* BEGIN Records for the exercise *
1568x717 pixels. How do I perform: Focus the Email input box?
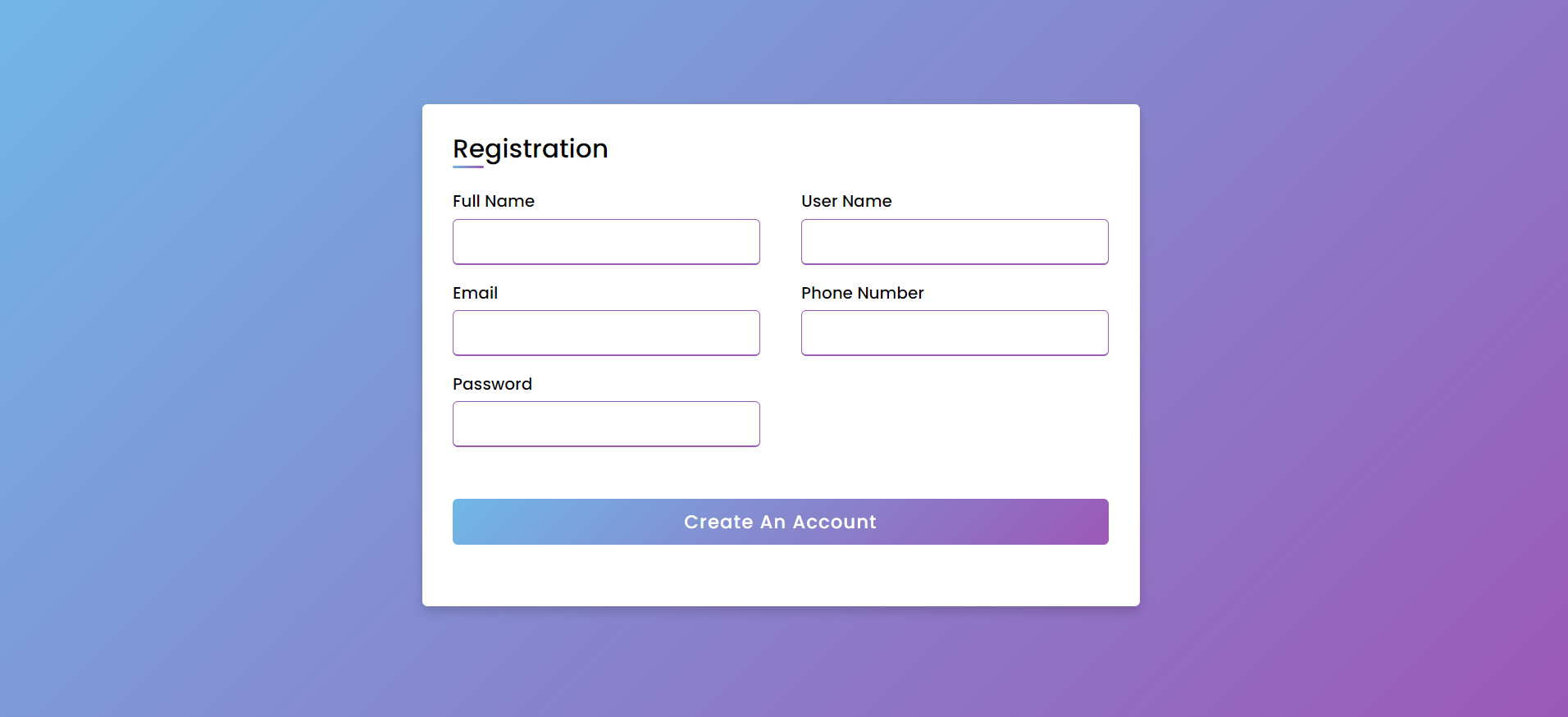[x=605, y=332]
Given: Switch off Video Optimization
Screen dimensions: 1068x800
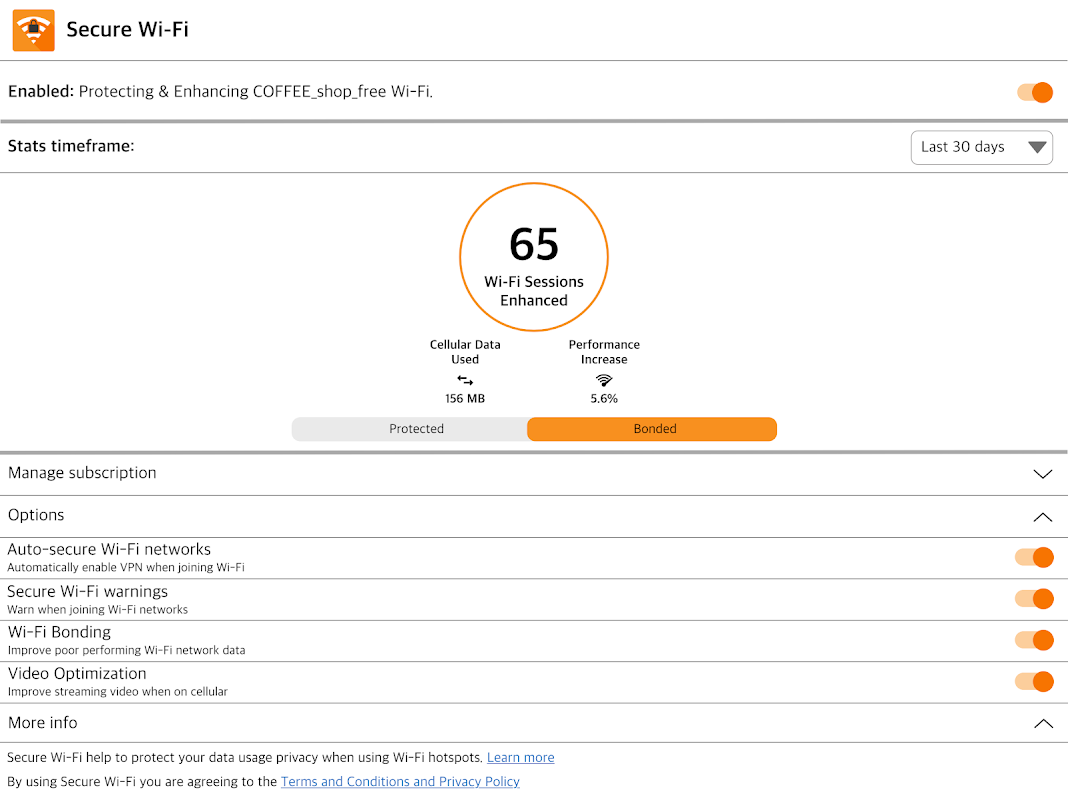Looking at the screenshot, I should point(1034,682).
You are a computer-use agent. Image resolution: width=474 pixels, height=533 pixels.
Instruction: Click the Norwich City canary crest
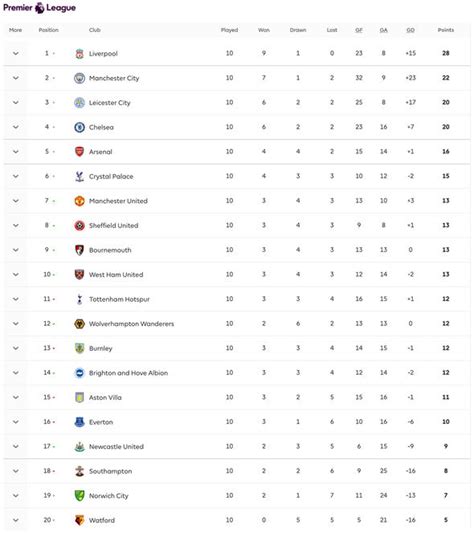tap(79, 496)
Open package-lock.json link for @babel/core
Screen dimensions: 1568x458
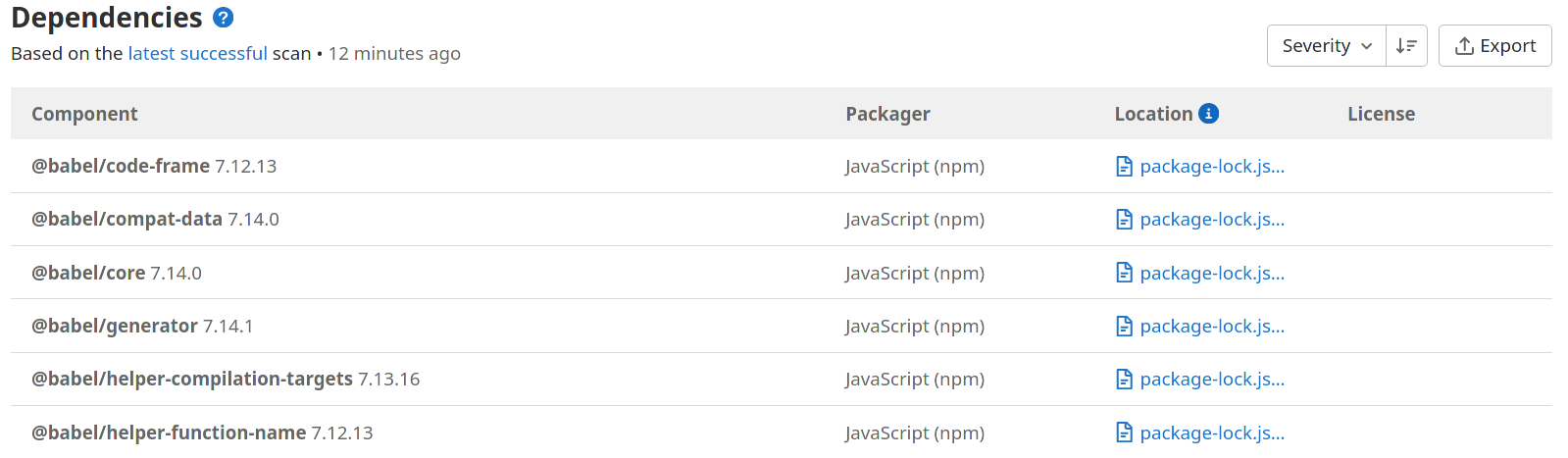click(1212, 274)
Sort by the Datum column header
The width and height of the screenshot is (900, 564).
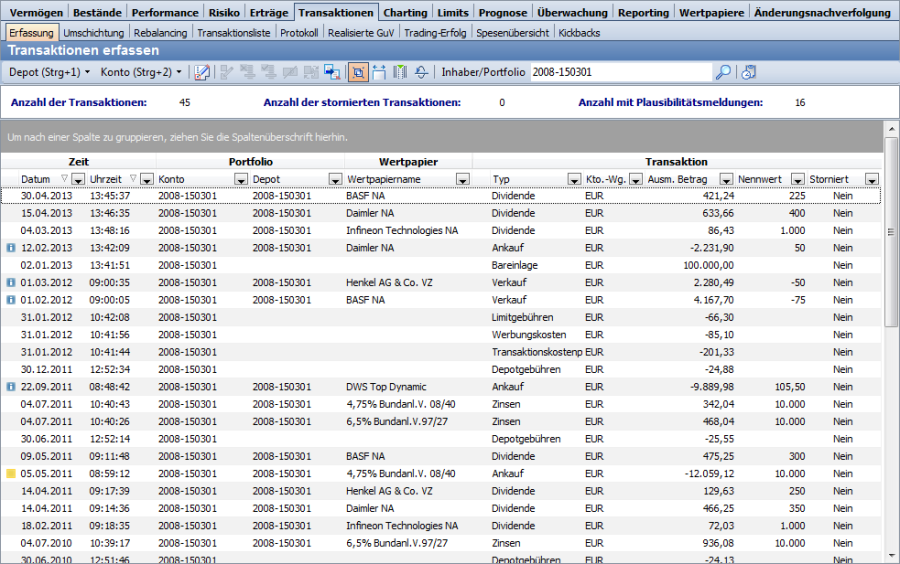pyautogui.click(x=36, y=179)
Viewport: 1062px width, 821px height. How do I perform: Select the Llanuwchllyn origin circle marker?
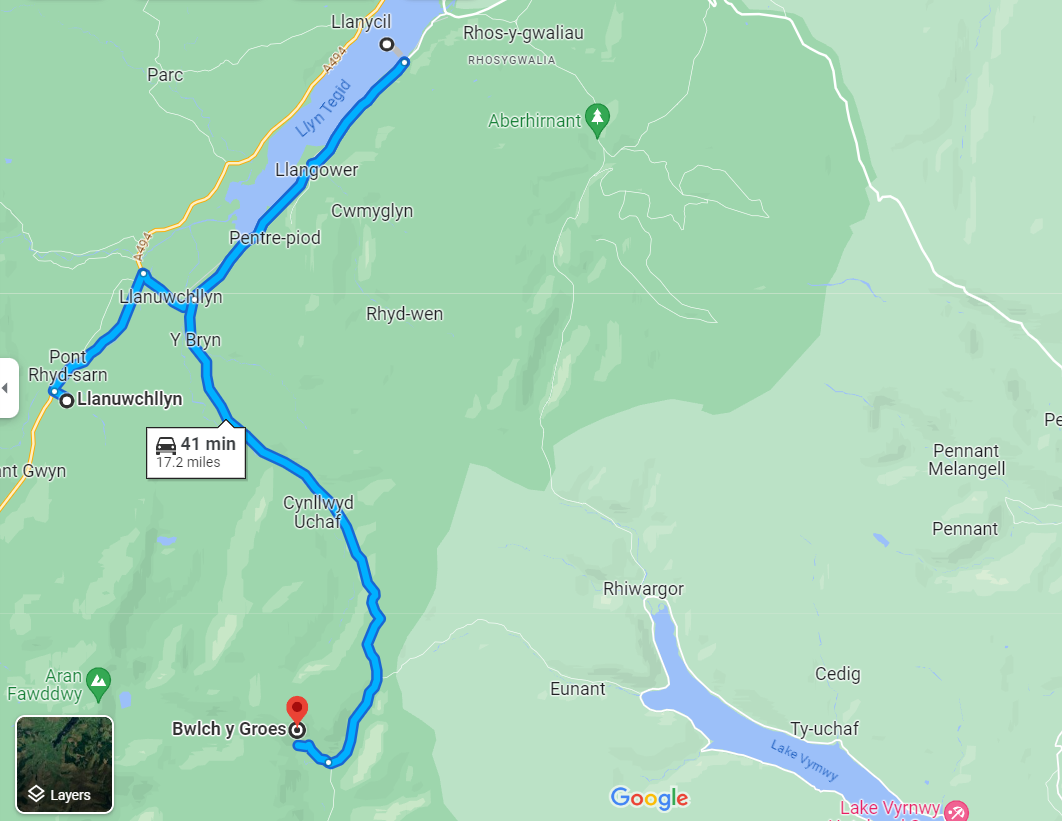click(x=66, y=401)
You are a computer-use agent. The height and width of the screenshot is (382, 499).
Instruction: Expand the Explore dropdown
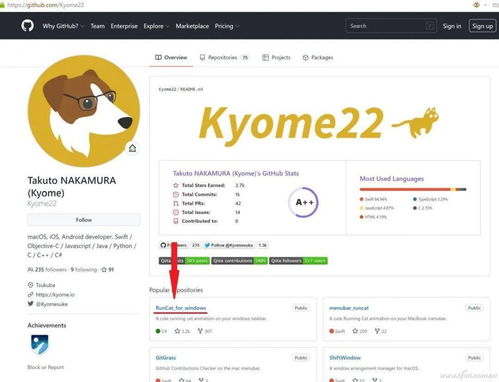point(156,26)
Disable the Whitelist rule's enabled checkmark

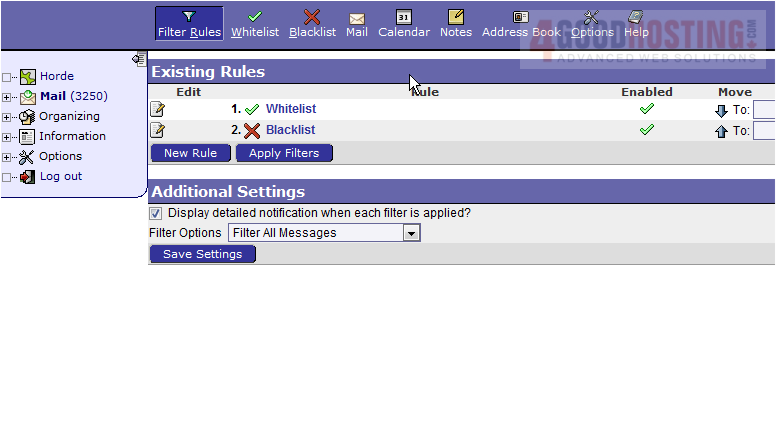click(647, 109)
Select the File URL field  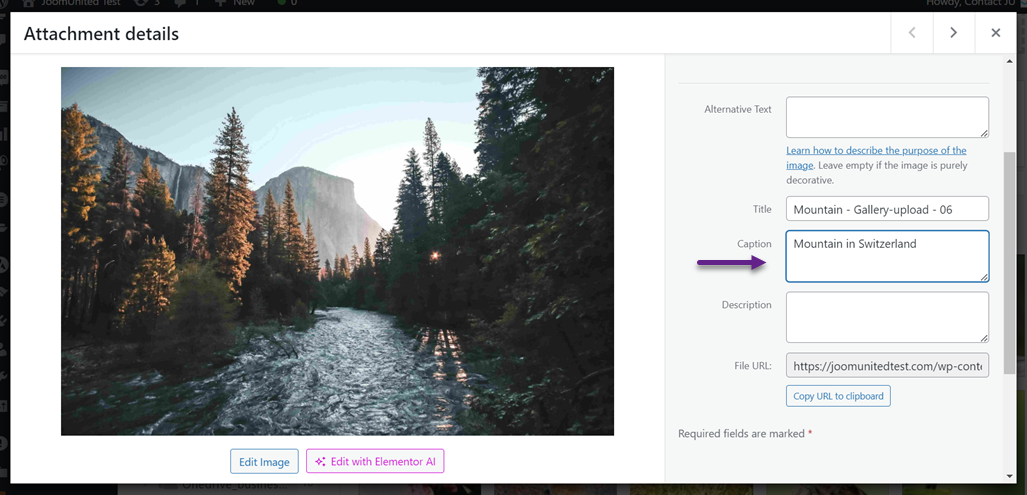click(886, 366)
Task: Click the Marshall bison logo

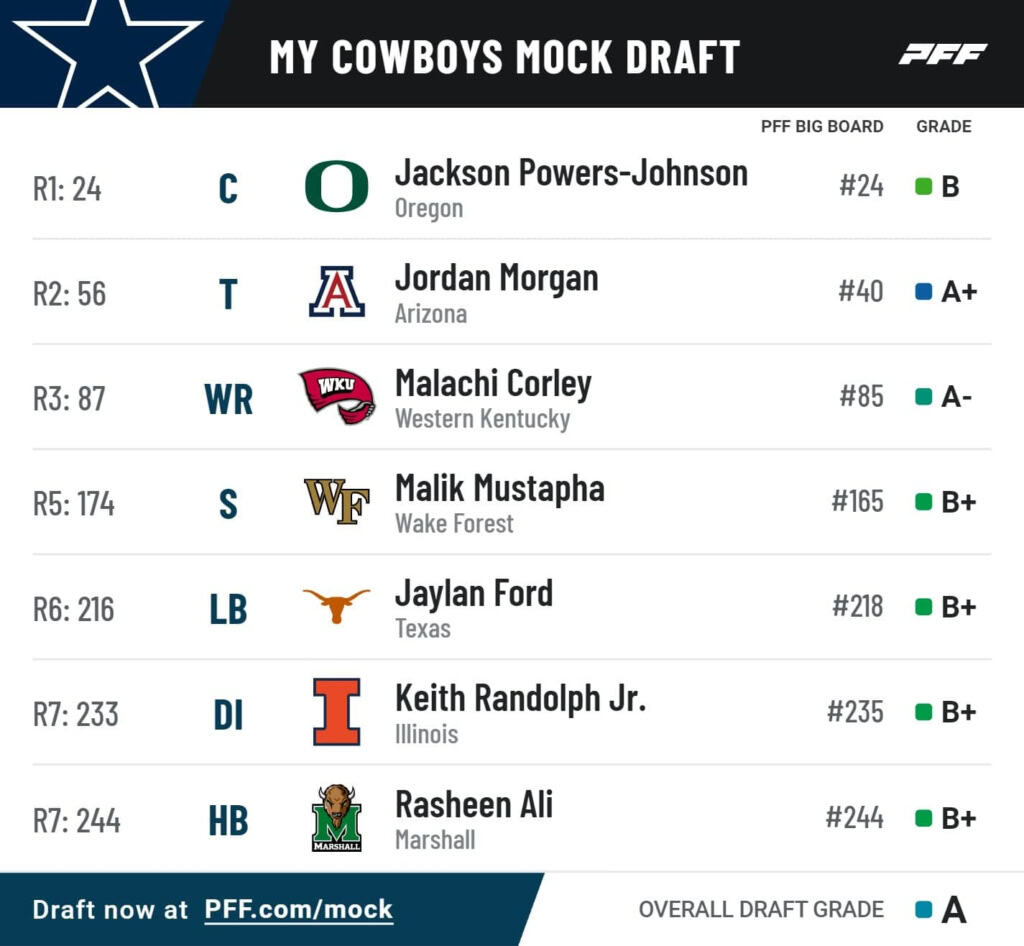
* END Records for the exercise *
Please collect every line in the data above that contains the word "dimensions".

- [Solution to this exercise]
Screen dimensions: 1068x800
Screen dimensions: 1568x458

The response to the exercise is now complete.